CÔME Après la descente du Ghisallo, où le peloton avait explosé une première fois sous l'impulsion de Basso, de Boogerd, de Casa- grande et de Rebellin, deux Belges étaient venus se replacer dans le peloton d'une quarantaine de coureurs qui aborda sur les talons de six attaquants (Nardello, Rodriguez, Frigo, Sosenka, Nozal et Rasmussen) l'avant-dernière difficulté, la montée de Civiglio (2,800km à 6,8% avec un passage maximal à 11%).

«Là, ça a explosé, il y avait des petits groupes partout, avoue Maxime Monfort. J'ai fini (37e) tout seul. Mais c'est quand même une bonne note. C'est la première fois que je roulais plus de 230 kilomètres et sur un parcours très dur, avec du pourcentage. On était souvent sur le 39x23 ou 21. Il fallait être motivé. Je n'ai pas été capable d'attaquer, juste de suivre. Mais j'ai atteint mon objectif qui était de finir. C'est bien. Plus encore que Liège- Bastogne, c'est une course qui peut me convenir à l'avenir car les côtes sont plus longues et moins raides qu'en Ardenne.»
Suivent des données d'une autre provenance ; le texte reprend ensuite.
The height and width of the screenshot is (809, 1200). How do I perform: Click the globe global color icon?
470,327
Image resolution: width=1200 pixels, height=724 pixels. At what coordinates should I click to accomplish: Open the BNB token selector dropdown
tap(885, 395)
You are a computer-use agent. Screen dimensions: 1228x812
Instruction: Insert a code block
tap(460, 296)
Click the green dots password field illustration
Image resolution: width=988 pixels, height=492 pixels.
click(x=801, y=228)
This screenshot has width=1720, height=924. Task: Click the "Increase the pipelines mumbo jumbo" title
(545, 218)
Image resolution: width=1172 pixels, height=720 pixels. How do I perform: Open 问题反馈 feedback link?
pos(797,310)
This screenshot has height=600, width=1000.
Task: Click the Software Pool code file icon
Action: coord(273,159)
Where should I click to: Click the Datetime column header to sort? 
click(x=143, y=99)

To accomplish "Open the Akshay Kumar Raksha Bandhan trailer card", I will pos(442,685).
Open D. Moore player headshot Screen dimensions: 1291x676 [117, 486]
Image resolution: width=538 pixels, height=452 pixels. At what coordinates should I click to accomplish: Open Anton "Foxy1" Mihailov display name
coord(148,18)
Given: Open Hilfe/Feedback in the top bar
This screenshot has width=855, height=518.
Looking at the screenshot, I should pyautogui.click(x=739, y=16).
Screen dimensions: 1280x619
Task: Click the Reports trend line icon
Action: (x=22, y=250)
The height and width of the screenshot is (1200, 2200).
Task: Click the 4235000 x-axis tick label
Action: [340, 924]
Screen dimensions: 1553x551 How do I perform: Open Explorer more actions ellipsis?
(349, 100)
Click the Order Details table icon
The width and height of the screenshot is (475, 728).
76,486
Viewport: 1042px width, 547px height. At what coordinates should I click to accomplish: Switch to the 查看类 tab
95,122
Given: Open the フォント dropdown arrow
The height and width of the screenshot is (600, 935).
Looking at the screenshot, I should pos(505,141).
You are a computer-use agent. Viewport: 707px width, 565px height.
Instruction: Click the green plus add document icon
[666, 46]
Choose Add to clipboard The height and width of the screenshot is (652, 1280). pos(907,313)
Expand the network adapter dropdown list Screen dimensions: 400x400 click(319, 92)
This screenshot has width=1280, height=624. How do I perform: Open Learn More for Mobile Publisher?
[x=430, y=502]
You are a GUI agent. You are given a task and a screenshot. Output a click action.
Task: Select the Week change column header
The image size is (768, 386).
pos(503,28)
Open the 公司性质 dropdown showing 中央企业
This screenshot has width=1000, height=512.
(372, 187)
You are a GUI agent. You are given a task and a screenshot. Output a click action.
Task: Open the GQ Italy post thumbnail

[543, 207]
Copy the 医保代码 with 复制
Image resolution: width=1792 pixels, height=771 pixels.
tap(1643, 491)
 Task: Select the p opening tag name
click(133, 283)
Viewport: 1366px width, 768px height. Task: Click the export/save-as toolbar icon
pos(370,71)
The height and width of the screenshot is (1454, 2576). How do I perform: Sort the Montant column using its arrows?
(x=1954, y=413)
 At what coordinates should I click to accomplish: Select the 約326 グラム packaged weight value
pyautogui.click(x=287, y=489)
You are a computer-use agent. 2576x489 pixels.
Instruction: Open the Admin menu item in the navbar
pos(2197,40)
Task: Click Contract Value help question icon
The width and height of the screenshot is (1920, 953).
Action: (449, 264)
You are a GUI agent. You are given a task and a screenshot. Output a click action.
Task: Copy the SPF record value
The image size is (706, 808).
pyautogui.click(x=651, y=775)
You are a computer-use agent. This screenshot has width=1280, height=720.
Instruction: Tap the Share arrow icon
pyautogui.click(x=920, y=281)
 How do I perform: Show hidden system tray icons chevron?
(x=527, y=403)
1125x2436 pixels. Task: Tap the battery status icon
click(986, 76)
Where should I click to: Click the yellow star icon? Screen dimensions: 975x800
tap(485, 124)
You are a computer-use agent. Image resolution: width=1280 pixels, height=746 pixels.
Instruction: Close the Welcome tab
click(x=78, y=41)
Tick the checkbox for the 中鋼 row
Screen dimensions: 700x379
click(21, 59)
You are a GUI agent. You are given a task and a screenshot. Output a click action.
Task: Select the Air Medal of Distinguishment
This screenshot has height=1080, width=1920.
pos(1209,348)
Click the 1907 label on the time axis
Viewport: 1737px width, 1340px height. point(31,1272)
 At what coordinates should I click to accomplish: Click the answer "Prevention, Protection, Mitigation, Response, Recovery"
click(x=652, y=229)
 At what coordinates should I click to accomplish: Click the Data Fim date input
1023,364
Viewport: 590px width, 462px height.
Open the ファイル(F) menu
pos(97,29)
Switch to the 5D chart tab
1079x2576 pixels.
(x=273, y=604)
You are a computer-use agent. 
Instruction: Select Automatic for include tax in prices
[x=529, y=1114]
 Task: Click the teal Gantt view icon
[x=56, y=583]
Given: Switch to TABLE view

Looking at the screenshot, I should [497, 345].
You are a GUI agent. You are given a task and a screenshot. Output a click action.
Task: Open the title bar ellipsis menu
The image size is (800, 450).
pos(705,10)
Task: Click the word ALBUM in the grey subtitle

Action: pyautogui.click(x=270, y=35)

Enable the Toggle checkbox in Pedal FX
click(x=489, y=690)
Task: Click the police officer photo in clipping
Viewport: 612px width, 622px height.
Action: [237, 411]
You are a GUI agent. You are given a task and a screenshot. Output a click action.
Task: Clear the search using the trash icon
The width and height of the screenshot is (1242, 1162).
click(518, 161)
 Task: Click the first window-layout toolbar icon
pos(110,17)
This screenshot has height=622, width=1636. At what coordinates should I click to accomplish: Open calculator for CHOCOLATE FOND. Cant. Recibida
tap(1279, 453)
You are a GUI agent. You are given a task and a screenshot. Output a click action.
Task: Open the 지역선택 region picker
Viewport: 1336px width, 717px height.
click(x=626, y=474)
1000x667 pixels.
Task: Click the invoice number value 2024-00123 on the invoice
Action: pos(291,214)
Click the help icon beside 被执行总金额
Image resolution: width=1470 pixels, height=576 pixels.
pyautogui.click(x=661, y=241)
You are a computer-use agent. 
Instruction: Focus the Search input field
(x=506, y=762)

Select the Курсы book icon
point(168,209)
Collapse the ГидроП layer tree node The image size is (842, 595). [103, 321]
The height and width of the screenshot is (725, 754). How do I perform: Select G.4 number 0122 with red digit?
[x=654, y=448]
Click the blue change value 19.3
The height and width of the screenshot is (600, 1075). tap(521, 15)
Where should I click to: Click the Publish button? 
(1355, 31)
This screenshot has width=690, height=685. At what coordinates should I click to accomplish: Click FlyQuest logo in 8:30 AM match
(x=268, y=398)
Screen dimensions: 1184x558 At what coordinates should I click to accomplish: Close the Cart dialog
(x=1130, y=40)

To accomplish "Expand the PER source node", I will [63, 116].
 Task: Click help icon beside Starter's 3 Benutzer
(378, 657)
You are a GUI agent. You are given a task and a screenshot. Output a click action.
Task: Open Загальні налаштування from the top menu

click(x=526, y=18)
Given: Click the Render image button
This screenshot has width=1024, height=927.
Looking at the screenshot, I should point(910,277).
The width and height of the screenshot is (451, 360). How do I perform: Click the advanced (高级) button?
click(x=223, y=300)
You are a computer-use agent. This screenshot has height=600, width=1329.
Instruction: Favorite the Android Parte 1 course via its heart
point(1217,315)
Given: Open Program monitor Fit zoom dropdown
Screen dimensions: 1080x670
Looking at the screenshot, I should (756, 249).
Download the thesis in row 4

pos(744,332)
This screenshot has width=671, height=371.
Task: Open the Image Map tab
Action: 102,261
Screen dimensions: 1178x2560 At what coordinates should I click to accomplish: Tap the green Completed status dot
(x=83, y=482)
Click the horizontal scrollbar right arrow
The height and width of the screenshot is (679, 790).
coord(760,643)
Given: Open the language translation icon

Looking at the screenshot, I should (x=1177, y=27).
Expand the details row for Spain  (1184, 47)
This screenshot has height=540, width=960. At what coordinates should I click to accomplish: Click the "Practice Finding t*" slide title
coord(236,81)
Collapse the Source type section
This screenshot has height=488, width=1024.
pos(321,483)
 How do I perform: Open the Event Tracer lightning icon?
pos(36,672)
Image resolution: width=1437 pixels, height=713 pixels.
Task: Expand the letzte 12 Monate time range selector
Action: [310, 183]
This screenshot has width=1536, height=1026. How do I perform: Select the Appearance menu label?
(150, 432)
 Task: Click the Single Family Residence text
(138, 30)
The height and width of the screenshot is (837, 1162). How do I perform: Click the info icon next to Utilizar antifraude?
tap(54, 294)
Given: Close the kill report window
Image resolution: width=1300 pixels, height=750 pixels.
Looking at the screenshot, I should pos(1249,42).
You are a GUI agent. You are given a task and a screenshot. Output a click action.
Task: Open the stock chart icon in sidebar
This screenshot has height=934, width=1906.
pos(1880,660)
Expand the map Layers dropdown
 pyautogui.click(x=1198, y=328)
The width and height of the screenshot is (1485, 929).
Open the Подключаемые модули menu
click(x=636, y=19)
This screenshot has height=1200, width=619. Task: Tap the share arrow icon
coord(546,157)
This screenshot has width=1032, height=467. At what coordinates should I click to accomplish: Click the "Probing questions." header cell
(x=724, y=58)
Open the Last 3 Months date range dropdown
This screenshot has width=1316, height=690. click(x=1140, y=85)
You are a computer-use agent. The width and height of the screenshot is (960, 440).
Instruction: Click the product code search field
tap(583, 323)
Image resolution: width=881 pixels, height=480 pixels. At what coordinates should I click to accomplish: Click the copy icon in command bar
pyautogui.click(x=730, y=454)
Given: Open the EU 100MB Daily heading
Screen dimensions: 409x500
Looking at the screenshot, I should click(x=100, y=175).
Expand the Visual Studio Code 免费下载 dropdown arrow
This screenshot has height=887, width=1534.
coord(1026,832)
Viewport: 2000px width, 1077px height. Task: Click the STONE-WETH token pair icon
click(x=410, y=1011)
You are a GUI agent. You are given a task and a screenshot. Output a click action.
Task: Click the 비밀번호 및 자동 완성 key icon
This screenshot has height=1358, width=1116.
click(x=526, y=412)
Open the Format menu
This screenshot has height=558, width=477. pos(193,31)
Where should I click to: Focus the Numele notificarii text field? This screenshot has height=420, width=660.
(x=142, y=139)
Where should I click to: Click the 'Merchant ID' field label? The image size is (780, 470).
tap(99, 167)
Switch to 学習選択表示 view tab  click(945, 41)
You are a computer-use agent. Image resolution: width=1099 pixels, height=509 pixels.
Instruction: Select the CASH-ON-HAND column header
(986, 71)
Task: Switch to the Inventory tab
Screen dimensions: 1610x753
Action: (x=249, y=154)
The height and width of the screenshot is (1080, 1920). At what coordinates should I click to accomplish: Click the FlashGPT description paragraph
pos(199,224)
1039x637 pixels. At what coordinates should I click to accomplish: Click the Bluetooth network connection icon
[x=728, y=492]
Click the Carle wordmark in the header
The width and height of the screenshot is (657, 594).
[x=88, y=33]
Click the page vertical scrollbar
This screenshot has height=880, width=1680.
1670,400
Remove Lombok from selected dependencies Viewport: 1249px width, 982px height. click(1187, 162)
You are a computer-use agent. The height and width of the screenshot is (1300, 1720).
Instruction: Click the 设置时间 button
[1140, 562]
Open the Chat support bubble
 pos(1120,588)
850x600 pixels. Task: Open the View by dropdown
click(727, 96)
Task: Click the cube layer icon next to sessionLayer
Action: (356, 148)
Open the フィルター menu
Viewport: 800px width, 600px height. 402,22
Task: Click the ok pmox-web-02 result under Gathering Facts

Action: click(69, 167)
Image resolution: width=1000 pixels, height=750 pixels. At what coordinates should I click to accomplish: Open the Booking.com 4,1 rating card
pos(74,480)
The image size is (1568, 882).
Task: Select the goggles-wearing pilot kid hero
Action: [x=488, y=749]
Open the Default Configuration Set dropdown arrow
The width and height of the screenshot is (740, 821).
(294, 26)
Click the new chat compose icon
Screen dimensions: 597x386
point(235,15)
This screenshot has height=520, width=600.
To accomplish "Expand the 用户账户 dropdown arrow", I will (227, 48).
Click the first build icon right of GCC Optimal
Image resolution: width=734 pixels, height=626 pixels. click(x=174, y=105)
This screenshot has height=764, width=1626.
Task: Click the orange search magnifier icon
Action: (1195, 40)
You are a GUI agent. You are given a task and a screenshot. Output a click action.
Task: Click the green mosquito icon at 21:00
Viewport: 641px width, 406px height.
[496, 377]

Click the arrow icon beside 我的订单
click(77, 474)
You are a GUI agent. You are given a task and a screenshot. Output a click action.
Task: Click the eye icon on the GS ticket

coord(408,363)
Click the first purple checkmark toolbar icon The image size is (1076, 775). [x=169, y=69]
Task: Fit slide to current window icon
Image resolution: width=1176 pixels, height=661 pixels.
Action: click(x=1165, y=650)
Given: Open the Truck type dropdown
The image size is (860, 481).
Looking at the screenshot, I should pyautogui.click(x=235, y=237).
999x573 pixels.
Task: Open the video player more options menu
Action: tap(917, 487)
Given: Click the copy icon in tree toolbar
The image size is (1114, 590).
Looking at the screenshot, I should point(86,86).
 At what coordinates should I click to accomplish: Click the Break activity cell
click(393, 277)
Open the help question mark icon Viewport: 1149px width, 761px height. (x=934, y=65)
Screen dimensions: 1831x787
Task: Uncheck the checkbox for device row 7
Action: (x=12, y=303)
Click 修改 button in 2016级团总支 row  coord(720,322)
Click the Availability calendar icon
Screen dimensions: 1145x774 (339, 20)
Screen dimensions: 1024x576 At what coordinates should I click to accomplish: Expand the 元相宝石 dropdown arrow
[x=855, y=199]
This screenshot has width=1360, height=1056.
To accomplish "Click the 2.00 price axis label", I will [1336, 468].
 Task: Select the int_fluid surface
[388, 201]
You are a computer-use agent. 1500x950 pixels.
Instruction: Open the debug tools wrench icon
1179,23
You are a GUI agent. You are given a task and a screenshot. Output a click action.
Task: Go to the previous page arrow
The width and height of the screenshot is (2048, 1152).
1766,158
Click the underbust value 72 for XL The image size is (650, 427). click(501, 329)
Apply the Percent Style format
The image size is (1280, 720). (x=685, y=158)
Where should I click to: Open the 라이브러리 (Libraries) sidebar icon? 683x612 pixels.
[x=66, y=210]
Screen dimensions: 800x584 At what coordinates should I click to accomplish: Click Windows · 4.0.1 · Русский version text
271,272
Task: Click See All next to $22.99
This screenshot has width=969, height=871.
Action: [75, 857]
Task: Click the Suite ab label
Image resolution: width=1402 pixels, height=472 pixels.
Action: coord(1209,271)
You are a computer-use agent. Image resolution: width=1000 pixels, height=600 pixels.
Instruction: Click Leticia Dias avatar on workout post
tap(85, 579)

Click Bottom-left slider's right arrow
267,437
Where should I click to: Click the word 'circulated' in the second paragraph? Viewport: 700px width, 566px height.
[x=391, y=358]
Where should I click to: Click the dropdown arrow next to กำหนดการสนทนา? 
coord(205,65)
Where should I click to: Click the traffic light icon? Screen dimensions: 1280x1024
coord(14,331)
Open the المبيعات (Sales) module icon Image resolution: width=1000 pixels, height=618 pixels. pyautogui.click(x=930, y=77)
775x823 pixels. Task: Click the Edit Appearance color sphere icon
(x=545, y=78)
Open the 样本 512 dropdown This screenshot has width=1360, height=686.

Pour Christophe Brandt aussi (41e et deuxième des trois Belges arrivés à Côme, avec Van Goolen), le Civiglio fut de trop.

«J'avais passé une mauvaise semaine avec des problèmes gastriques et des envies de vomir qui m'ont empêché de m'alimenter et de disputer correctement les deux courses de préparation, dit le Liégeois. En plus, je manquais de fond, sur ce genre de parcours en tout cas puisque j'avais couru Paris-Tours. Là, ça m'a lâché d'un coup, je n'avais plus de jus. Ce nouveau parcours est plus dur que le précédent.»

Pour les deux Wallons, le Tour de Lombardie a bien sûr sonné également la fin de saison. Un peu de repos, puis ce sera, déjà, la reprise en vue de 2005.